Lissa thought quickly. “If it was just an aqueduct, why can’t it be filled in?”
“That’s possible, but the new information suggests that there might be some sort of fault or sinkhole there. Very localized.” He handed her the report. “You can read the details for yourself, but their conclusion is that the cost of verifying the precise location of whatever is wrong and working out a fix would be enormous and prohibitive, even for a project of this scale.”
“And it can’t be relocated?”
“Possibly. I don’t think the consortium has the heart for starting over on scouting locations, and they’ll have bankers and governments breathing down their necks to make decisions fast.”
“So they aren’t willing to give us time to come up with options.”
“They’ve called a meeting. I need to go to Milan tomorrow. I’ll know more about the options after that.”
“And just in case the project is actually on, I can’t go unless I represent Tom Acker because of that damn contract.”
“I’ve talked to a contact with the consortium. Tom and Willa are arriving tonight.” He sighed. “I need to go to the hotel and pack. It’s an early flight.”
Lissa felt her heart flutter. They were just beginning to get to know each other outside of the bed, and now he was being called away on urgent business. This had happened before and been disastrous. She wanted to cling to him, either get on a plane and go with him or keep him from going.
This was business, and he hadn’t caused this. She didn’t blame him, but somehow he was being taken from her for a second time.
“See if you can stall them while I take a close look at what we know. There has to be some way to make this project happen. I’m willing to bet I can come up with a fix that will make the project even better.”
“That American optimism. Okay, I’ll do my best.”
She knew she sounded desperate, but something inside Lissa made her feel that the fate of the Milan project and her relationship with Julio were entwined, that they would sink or swim together. She didn’t know if that was good or bad or even true, but it felt that way.

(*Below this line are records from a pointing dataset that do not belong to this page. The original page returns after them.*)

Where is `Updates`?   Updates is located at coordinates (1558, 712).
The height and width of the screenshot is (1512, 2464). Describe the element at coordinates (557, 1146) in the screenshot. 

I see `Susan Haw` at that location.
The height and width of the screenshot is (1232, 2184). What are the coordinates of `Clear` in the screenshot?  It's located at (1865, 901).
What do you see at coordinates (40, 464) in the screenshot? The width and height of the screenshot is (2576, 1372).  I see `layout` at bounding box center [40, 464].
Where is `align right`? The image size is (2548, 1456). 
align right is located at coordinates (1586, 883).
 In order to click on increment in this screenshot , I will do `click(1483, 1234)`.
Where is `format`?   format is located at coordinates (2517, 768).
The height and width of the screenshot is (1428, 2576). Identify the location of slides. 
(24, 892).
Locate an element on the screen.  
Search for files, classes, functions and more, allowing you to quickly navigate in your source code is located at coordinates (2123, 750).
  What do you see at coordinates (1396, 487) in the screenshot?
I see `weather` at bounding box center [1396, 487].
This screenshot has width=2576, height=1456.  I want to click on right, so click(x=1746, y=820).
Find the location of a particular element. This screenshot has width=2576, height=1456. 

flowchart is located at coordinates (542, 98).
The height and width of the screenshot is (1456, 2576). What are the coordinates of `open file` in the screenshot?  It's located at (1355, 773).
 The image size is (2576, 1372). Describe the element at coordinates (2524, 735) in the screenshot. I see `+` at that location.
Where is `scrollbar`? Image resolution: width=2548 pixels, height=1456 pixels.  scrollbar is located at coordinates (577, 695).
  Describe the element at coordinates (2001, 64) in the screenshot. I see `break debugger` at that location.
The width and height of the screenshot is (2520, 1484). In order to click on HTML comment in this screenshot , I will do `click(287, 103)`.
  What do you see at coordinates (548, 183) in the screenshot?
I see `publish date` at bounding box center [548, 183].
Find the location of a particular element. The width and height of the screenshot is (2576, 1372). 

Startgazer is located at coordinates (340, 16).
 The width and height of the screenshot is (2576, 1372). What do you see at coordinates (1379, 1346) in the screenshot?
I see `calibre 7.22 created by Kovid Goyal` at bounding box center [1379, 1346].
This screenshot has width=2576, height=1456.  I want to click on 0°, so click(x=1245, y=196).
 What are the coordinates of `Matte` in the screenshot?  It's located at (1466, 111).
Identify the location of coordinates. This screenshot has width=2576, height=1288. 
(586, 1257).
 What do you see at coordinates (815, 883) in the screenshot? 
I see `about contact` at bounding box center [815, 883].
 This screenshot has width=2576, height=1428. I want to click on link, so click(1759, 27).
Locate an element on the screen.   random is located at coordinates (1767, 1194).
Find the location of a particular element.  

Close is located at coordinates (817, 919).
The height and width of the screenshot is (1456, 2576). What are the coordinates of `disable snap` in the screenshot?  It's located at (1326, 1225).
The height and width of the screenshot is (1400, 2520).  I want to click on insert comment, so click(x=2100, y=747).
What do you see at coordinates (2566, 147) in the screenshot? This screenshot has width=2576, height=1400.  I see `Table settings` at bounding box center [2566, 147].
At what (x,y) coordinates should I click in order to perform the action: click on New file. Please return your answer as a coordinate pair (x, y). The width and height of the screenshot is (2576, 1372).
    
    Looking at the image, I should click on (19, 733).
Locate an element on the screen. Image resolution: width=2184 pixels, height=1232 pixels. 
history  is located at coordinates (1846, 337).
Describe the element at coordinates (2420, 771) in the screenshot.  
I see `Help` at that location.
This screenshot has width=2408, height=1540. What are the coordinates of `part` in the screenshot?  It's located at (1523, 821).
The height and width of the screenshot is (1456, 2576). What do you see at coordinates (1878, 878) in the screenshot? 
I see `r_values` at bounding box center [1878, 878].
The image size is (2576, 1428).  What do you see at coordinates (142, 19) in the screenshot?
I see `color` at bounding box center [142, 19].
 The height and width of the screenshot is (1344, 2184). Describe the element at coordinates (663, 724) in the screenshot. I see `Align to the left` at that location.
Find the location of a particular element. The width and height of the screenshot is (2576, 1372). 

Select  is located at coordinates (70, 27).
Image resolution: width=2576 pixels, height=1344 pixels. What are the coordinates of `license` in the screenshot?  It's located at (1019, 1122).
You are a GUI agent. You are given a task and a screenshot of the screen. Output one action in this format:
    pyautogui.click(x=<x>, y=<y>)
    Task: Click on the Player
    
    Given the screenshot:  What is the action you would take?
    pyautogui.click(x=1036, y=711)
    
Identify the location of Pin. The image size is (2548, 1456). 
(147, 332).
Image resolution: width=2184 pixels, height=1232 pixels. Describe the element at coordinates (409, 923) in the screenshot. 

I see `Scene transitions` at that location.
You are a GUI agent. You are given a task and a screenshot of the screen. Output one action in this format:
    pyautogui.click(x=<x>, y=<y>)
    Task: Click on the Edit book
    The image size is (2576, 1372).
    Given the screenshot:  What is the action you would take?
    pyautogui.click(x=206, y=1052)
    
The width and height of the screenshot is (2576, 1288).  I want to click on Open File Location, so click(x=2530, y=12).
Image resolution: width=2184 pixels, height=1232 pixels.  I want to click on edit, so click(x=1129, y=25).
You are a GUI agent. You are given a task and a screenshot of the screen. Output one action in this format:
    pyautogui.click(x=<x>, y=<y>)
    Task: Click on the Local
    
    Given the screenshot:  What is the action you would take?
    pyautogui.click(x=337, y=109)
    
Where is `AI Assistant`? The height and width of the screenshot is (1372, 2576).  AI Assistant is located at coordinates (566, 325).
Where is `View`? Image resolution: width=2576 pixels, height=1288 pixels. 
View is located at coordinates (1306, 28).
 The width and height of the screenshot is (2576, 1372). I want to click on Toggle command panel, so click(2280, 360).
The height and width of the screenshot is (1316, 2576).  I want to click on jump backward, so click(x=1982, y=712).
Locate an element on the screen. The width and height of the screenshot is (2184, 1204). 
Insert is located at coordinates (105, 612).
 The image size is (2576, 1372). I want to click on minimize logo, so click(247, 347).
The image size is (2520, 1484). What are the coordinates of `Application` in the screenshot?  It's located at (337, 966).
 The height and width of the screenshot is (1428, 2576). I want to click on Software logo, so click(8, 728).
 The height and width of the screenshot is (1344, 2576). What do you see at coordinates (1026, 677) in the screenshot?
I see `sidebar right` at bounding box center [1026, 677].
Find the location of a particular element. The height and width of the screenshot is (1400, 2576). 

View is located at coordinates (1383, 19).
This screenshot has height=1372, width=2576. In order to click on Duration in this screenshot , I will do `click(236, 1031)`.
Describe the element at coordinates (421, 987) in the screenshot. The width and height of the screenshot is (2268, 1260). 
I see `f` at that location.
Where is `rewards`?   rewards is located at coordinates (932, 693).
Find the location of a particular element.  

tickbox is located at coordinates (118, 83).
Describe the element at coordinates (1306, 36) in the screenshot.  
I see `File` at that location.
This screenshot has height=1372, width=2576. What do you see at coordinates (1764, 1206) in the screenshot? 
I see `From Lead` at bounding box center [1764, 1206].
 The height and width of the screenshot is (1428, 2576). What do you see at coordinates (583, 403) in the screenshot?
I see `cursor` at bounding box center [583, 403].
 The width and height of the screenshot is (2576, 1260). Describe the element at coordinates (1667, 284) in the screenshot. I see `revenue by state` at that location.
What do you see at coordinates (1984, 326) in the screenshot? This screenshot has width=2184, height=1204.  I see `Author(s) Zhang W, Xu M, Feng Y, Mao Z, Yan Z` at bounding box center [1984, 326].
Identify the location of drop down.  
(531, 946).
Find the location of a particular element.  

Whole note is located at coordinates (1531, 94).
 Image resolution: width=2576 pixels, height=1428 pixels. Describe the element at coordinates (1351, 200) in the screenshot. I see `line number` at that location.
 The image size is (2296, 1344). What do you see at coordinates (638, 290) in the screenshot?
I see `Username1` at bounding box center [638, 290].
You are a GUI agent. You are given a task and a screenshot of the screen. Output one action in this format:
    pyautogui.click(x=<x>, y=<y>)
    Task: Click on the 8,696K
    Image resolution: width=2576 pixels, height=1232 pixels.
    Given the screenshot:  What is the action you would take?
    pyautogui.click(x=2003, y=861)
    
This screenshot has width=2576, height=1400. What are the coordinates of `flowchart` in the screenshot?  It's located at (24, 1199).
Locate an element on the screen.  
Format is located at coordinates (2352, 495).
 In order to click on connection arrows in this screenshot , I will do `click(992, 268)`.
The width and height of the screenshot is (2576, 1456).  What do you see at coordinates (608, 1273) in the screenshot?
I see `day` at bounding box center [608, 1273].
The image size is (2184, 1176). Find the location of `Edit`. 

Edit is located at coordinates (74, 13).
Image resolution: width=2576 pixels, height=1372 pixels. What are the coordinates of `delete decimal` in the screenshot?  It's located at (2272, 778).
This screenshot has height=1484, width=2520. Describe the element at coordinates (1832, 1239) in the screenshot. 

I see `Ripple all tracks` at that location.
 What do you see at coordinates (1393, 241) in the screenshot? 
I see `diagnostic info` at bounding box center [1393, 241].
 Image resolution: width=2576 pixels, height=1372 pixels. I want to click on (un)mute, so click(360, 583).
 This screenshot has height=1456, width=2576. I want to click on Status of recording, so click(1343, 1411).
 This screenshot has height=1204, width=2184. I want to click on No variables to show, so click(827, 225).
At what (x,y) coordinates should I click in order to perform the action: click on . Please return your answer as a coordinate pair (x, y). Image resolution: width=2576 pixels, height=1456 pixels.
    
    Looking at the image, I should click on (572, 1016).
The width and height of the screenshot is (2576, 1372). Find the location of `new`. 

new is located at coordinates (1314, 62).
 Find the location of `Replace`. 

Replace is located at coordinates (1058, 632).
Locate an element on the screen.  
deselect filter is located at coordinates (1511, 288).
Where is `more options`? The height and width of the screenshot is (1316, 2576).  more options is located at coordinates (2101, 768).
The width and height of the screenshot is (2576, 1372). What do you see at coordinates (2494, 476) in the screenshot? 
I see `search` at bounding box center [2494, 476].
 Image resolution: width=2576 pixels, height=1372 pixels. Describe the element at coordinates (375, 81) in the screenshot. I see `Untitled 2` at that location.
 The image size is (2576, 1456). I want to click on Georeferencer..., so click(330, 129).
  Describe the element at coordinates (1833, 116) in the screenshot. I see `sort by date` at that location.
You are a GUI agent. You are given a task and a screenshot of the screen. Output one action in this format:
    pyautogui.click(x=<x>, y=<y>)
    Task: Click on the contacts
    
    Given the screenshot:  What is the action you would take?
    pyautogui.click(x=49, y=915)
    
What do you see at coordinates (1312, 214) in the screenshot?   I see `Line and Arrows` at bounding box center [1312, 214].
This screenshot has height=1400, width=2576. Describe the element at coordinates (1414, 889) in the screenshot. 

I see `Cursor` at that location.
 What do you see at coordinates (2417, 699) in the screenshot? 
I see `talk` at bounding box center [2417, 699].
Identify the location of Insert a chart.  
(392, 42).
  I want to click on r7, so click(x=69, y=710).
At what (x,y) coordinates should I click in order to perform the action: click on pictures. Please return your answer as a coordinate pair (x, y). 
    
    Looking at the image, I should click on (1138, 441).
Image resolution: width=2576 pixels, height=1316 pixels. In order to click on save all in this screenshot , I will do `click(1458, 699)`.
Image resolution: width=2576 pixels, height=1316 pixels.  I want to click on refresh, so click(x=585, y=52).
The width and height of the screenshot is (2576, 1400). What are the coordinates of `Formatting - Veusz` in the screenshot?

Conflicting emotions tore at her. She wanted him to fly to Milan and fight for the project, but having him pulled from her again for business dragged up bitter memories. She wanted to go with him, but that might compromise his bid if nasty legal wrangling came up. Sometimes there didn’t seem to be any entirely good days.
Their parting kiss was disappointing, but then neither of them wanted to say goodbye. At least
she
didn’t. Sometimes she still wondered how he truly felt. It was one thing to love the children, and to like making love to her, and another to take it to the next level. And she had to wonder about her own feelings for him. She wasn’t used to wanting a man that way, feeling empty when he was gone. It made her feel weak.